There was Reeves (though their business was elsewhere) and a driving instructor. Miss Martin, who was deaf, taught her piano but she didn’t do very well.
- What was your house like (compared with today)?
They added French doors to the downstairs dining room and opened up under the stairs but the layout was similar. Only one bathroom at entry level, kitchen (front) and dining room down below. Sitting room (with her piano) and morning room on main floor, four bedrooms upstairs. Picture of dining room fireplace with pansy tiles identical to bedroom fireplace at 53 Grange Rd. Garden? Full of flint boulders and fruit trees. Orchard at bottom where garages were built in the 1960s belonged to people at no 40. They re-did it twice.
- Did you know many neighbours? (events, street parties etc)
Yes there was a strong sense of community in the street. Very friendly. But no street parties – you didn’t do that in the fifties.
She knows lots of people in Lewes. Bertie Baker of the Chemists used to play cards with her parents, he lived in Southover High street. She worked for Marston Barretts.
- What was it like living in Grange Road?
Very friendly. Respectable street.
- Where did you shop? (nearest stores?)
Shopped in Lewes High street (more expensive but better shops than in Cliffe) though also ordered and had things delivered by shops in the Cliffe (International stores) which her mother used to use. There was a corner shop by St Pancras gardens which they used.
- If you had children, where did they go to school?
Southover school (as she did) in St James Street. Outside loos and not much outside space. Southover was their local church and she was christened and married there. Manor school girls used to sit on the South side of the church.
- Any events you remember particularly (floods, grape lorry overturning, etc)
As a baby was out in the garden when the bomb dropped in the Grange gardens, but she doesn’t remember it. During the 1960 floods they had three feet of water in the kitchen and had to live upstairs, balancing a cooker on a piece of wood over the bath.
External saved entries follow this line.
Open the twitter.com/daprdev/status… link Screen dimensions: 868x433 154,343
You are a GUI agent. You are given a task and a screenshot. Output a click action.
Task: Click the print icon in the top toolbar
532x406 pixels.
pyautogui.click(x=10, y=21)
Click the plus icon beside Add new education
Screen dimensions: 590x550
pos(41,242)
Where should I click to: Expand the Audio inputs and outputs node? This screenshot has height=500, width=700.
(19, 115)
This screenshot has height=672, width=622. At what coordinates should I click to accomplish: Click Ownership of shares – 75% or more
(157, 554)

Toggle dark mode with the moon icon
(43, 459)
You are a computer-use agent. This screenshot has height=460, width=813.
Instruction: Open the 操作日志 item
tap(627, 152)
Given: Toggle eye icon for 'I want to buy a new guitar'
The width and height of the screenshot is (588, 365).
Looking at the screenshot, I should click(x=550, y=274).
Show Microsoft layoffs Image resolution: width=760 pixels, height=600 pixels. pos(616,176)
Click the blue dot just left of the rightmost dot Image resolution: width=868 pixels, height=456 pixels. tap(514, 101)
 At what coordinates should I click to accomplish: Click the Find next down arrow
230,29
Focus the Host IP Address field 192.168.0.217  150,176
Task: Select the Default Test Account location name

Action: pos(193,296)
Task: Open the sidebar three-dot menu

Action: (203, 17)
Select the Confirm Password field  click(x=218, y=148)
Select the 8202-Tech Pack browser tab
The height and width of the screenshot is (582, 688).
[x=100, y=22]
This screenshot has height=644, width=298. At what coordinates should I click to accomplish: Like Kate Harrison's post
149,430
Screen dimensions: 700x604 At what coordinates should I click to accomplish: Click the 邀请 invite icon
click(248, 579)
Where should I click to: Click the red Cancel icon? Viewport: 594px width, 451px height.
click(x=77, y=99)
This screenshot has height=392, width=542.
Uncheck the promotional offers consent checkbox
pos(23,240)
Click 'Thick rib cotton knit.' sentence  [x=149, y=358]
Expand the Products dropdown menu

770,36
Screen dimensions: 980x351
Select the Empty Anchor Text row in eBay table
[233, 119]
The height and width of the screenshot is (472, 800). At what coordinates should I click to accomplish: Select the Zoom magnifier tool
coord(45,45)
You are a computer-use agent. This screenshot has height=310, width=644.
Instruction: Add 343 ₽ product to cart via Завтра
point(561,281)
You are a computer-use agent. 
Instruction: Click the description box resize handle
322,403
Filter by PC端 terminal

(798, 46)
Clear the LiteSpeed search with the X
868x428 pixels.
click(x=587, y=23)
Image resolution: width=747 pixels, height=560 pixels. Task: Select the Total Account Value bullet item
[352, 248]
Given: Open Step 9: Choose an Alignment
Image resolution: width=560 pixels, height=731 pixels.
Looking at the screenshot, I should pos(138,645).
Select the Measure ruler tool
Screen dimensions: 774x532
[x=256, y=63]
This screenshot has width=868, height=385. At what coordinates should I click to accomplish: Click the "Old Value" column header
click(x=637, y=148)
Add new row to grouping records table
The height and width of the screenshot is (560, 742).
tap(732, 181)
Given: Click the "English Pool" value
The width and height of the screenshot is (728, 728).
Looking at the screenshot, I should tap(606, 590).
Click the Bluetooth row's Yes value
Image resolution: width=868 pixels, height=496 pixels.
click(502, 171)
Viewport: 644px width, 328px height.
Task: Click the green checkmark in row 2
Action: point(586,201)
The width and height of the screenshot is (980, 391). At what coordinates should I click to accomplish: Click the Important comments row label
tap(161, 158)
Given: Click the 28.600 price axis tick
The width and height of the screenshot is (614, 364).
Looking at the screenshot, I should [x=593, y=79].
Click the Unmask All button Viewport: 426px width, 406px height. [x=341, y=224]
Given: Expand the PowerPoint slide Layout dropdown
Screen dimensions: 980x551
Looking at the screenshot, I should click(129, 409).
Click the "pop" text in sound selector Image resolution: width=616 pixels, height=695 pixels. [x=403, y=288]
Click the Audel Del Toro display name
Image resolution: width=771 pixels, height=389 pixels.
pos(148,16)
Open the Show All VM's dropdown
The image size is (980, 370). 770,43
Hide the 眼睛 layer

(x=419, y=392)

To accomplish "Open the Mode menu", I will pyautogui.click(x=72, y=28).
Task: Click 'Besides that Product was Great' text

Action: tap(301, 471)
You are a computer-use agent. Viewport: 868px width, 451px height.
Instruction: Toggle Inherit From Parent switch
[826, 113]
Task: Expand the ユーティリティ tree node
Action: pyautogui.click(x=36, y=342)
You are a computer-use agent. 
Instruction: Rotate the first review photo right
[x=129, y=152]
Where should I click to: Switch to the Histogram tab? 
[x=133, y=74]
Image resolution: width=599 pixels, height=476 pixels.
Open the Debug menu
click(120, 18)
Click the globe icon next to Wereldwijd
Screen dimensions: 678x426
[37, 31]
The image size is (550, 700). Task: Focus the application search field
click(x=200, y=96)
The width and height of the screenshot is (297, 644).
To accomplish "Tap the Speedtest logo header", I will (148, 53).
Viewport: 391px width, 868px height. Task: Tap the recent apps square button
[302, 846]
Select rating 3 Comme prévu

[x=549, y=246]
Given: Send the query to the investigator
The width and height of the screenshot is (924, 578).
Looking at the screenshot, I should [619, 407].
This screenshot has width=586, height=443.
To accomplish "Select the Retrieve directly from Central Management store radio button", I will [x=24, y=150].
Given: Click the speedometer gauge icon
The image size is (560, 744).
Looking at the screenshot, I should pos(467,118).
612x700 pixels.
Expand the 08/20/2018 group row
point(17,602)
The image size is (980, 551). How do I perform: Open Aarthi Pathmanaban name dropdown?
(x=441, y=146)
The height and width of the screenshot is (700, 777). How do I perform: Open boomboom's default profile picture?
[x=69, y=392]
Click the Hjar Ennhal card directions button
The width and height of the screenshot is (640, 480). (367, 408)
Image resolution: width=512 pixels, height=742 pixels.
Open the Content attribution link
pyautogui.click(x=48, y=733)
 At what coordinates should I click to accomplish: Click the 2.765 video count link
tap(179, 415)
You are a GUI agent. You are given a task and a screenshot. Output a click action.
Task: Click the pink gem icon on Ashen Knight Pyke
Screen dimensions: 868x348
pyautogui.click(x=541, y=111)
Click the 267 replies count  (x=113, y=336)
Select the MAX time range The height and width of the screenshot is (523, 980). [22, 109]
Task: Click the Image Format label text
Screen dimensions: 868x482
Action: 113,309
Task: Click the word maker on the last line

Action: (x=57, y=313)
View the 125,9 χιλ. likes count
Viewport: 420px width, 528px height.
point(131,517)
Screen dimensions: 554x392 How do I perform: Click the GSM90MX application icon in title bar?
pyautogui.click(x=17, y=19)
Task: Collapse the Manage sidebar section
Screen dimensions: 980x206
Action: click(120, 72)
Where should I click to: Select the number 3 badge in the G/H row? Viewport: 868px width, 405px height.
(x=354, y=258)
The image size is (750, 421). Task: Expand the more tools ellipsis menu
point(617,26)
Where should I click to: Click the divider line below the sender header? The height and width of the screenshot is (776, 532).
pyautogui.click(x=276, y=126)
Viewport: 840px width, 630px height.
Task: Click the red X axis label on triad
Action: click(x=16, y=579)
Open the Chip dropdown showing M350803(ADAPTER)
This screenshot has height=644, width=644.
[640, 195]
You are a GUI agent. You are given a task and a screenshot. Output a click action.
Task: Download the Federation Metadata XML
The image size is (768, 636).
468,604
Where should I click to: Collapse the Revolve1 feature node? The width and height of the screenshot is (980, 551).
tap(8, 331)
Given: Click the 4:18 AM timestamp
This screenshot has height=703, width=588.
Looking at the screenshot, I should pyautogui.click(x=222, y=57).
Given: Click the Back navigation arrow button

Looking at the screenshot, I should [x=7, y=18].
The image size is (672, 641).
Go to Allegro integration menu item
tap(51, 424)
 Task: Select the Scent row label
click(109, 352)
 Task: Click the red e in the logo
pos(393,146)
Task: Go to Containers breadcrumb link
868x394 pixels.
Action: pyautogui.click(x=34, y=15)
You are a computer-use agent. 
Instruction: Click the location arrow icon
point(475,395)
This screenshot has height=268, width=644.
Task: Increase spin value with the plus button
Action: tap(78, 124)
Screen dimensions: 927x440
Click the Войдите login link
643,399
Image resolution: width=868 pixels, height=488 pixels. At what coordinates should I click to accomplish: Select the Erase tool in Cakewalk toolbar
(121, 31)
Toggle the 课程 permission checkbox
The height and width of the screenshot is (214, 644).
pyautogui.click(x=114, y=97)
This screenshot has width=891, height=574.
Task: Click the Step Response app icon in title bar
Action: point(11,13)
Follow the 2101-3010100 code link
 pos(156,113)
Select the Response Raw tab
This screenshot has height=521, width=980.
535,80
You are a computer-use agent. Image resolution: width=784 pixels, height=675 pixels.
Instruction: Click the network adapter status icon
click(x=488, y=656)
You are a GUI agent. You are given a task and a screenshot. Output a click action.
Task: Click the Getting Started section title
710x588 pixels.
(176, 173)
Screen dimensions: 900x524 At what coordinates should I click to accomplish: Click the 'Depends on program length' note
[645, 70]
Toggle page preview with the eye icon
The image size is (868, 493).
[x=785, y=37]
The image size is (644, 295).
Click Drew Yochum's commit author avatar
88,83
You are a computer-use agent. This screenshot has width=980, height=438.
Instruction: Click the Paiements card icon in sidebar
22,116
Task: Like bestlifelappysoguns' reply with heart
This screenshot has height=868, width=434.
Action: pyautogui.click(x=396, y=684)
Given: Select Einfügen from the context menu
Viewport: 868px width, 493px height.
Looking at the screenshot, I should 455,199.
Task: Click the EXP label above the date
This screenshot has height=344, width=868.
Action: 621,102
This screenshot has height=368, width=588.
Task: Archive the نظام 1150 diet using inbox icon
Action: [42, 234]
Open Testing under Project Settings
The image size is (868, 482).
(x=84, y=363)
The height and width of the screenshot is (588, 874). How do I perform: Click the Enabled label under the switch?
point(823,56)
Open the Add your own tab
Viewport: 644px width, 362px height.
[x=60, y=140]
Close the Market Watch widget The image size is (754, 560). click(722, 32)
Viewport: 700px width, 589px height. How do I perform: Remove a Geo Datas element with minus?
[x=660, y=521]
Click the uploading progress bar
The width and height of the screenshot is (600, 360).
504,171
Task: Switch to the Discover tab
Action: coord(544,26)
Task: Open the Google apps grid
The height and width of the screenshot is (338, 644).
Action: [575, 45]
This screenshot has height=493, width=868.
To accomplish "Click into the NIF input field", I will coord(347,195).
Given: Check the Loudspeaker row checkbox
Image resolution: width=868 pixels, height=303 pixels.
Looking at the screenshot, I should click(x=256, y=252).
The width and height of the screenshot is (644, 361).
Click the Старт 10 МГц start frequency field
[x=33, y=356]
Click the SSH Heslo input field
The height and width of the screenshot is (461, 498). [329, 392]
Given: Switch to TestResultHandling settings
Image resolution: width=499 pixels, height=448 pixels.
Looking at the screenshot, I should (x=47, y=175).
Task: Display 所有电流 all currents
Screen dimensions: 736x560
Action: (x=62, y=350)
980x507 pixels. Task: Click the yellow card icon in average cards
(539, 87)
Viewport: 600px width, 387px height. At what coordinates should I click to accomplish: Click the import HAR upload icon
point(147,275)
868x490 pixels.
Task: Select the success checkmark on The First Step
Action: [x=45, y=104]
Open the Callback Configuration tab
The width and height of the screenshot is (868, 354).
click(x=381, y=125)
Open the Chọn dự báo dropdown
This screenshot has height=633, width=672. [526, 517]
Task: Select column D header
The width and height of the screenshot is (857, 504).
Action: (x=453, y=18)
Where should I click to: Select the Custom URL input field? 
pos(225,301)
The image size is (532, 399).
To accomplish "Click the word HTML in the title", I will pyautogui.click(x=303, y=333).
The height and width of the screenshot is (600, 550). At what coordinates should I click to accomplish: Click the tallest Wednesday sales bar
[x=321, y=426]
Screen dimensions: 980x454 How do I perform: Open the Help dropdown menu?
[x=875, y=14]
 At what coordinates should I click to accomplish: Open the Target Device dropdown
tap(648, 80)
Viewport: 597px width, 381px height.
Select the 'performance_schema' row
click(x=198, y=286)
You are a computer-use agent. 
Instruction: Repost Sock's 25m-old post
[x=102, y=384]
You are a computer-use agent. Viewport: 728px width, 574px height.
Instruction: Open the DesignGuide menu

Had to bring everything upstairs. The Winterbourne culvert got blocked up and the water came up through the stream during the night with a high tide and rain. A lot of houses were flooded. Lots of emergency arrangements and some people were rescued in boats. They had to redo all the electrics and scrub out the rooms. Very involved in Cliffe bonfire, her father made Lewes Rousers in the shed when Cliffe bonfire society was re-started. She made ‘lest we forget’ on the kitchen table with the old brown glue pot. On bonfire night a barrel organ on wheels was brought along Grange Road. Southover Bonfire society marched along Grange Road. Remembers grape lorry overturning – they’d gone to bed and heard a terrific noise. Driver had tried to turn into Grange Road. Everyone rushed out to see if the driver was alright. They gave away the grapes and her mother made wine!
- Do you have any photos of the street or of events there?
Of bits of house and garden.
- Did you own any other properties in the street?
Had an allotment in Malling street.
- Where did you move to when you left Grange Road and why?
She and her husband moved to Isfield then moved back to the house in Grange Road. By then her father had died. They then did quite a lot of work on the house and garden. She had her daughter there. Also nursed her mother there before she died. She and her husband left Grange Road in the late ‘90s and moved to the Wallands.
- Any other things to add about Grange Road?
She remembers various pairs of spinster sisters – the Miss Morris’s (grand-daughters of William Morris) who didn’t actually live in Grange Road, and the Miss Martin’s who were active in doing things for Lewes. They were supporters of the creation of the Friends of Lewes. And made the garden at no 6, though this wasn’t accessible to others. There were cottages in St Pancras Gardens – very old with black ranges and toilets at the bottom of the gardens. Her father’s brother (‘a funny family’) lived in one and married a much older woman who ran the Chalk Pit inn. She wore black bombazine. When they knocked down the houses after the 1960s floods they destroyed a community. She claims her husband initiated the planning enquiry which prevented the Railway Land being built on and that they and a number of others from Grange Road worked on this for several months. Some ill feeling that his contribution isn’t clearly recognised.
Niece Ann – Ken’s eldest daughter, married to Pete Martin. Has always lived in Lewes – may be good interviewee for cinema project. Rita looking forwards to being filmed with the cinema programme.
She would be interested in walking down Grange Road to look at the changes.